Notebook

Artificial Intelligence

Lesson 7

Random Forest

Random Forest Data Pre-Processing Create the Model Train the Model Test the Model Summary Challenge

OVERVIEW

Decision Trees are a great tool but they can often overfit the training set of data unless pruned effectively, hindering their predictive capabilities.

Random forests are an ensemble model* of many decision trees, in which each tree will specialize its focus on a particular feature, while maintaining an overview of all features.*

Each tree in the random forest will do its own random train/test split of the data, known as bootstrap aggregation and the samples not included are known as the ‘out-of-bag’ samples.

Additionally each tree will do feature bagging at each node-branch-split, in order to lessen the effects of a feature that is highly correlated with the response. Which minimizes individual feature importance and allows for more randomness in the variety of decision trees used to obtain a result.

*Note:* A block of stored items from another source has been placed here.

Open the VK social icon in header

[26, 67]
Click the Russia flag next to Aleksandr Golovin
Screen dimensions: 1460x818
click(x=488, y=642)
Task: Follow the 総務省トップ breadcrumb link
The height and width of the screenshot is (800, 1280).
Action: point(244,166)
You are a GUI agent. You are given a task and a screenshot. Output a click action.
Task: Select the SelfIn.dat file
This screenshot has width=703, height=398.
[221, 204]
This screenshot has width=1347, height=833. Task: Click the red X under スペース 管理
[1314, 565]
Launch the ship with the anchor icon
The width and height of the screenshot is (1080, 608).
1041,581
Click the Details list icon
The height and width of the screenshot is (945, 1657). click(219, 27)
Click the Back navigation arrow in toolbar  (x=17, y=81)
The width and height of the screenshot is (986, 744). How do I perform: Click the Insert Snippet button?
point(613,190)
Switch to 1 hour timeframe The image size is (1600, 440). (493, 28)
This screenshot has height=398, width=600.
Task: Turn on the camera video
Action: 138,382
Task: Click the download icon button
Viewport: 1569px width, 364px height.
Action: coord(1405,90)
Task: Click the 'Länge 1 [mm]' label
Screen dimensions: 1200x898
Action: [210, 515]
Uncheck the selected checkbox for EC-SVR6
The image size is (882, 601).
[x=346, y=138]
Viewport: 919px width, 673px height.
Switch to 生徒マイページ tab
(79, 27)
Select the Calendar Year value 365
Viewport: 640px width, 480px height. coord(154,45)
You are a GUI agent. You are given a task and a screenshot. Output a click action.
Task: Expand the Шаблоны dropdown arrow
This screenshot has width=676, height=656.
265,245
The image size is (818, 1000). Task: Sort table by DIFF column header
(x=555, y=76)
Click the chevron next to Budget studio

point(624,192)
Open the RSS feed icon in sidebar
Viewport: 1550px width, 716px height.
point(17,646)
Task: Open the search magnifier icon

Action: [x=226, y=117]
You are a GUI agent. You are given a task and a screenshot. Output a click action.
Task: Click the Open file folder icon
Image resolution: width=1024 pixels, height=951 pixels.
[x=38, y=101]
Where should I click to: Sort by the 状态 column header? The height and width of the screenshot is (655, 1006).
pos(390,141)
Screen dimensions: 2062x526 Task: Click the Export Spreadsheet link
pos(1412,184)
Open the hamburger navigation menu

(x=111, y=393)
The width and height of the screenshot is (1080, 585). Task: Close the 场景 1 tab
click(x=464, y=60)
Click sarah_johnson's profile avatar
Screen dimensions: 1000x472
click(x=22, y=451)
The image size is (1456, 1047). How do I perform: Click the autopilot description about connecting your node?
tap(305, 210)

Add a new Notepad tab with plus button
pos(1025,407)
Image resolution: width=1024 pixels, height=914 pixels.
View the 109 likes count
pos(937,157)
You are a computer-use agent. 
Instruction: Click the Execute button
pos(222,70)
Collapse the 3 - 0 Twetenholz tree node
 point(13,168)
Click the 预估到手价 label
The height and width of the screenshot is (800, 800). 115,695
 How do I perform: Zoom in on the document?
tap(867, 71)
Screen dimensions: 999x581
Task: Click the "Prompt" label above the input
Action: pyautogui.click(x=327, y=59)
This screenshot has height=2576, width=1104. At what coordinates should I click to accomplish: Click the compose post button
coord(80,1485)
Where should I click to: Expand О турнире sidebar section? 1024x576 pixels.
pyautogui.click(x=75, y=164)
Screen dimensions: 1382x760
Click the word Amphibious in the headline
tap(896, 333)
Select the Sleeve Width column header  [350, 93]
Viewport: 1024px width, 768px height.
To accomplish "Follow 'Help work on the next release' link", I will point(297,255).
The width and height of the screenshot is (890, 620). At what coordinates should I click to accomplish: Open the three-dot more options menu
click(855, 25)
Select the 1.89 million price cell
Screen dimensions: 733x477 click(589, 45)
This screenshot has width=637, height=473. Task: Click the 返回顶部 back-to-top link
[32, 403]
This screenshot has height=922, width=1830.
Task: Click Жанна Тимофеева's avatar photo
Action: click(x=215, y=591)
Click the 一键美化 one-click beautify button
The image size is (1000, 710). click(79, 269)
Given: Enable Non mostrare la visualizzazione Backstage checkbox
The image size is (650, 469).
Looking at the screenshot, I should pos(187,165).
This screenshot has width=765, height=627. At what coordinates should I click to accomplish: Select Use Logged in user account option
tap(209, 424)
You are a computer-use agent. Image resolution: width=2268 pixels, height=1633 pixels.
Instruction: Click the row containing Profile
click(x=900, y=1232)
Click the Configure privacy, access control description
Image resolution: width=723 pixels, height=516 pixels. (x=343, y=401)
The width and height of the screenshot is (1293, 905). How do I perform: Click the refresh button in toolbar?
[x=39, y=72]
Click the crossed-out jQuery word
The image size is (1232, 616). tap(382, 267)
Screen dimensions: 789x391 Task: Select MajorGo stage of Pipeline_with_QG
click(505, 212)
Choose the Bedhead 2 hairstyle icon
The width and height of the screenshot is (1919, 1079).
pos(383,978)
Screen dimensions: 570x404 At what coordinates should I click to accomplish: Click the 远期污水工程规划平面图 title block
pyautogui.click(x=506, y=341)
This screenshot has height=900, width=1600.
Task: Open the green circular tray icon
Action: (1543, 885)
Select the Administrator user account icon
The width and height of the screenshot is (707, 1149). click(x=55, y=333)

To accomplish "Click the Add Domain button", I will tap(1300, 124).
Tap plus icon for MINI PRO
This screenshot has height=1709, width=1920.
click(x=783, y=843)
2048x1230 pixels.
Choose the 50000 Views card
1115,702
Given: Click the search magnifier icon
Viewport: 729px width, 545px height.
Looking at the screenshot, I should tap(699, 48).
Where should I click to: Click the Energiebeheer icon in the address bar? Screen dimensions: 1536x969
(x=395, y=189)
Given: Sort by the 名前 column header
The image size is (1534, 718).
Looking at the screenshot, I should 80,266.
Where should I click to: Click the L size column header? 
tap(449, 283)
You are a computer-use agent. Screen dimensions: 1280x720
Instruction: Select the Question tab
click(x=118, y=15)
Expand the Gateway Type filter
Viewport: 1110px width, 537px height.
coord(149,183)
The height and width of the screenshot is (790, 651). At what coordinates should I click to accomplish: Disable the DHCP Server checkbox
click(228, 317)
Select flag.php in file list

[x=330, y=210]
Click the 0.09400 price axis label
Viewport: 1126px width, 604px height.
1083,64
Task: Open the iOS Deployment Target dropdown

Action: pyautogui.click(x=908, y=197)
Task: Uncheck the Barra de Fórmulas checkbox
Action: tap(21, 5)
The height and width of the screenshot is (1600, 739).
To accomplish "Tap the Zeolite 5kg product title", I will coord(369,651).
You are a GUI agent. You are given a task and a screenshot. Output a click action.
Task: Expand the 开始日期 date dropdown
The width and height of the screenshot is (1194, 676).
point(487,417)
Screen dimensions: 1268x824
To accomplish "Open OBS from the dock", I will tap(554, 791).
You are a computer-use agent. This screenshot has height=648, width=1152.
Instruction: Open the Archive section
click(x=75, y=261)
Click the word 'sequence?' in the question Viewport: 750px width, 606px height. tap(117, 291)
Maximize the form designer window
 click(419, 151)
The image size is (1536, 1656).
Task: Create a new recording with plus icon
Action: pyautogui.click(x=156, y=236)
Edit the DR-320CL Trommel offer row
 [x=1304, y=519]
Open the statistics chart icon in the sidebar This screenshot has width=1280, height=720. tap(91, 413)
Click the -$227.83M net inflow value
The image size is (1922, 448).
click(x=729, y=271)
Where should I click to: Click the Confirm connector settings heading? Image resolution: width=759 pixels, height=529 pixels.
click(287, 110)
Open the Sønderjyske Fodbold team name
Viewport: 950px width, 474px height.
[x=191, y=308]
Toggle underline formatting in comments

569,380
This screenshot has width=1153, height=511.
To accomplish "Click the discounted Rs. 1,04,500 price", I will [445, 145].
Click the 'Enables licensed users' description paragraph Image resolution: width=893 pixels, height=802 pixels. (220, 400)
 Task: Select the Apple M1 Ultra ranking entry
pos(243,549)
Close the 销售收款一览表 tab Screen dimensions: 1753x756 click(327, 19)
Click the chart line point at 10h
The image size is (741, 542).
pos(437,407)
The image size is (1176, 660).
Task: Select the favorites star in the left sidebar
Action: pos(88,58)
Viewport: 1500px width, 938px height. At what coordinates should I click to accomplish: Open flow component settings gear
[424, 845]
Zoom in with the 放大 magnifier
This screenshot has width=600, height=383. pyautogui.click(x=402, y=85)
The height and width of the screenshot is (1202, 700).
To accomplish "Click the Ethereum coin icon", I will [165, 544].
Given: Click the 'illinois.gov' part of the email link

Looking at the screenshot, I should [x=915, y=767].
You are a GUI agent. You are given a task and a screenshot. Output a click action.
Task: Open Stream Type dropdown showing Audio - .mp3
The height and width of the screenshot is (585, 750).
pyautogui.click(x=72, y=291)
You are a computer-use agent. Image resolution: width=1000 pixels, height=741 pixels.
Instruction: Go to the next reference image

While an individual tree might be sensitive to outliers, the ensemble model will likely not be.

The ensemble model predicts new labels by taking a majority vote from each of its trees given a new observation.

RANDOM FOREST

The root node (the first decision node) partitions the data using the feature that provides the most information gain. This root node clustering can be seen in the image below, where the red peaks give way to a Decision Tree, with similar root nodes being clustered close together.

Information gain tells us how important a given attribute of the feature vectors is in regards to the end prediction.

For a more in depth overview of feature importance and it's relation to information gain - specifically related to Random Forest - See the following link: Selecting Features by Importance

NOTE

It is vital that you use your understanding from the previous lessons to analyze each section of code before continuing.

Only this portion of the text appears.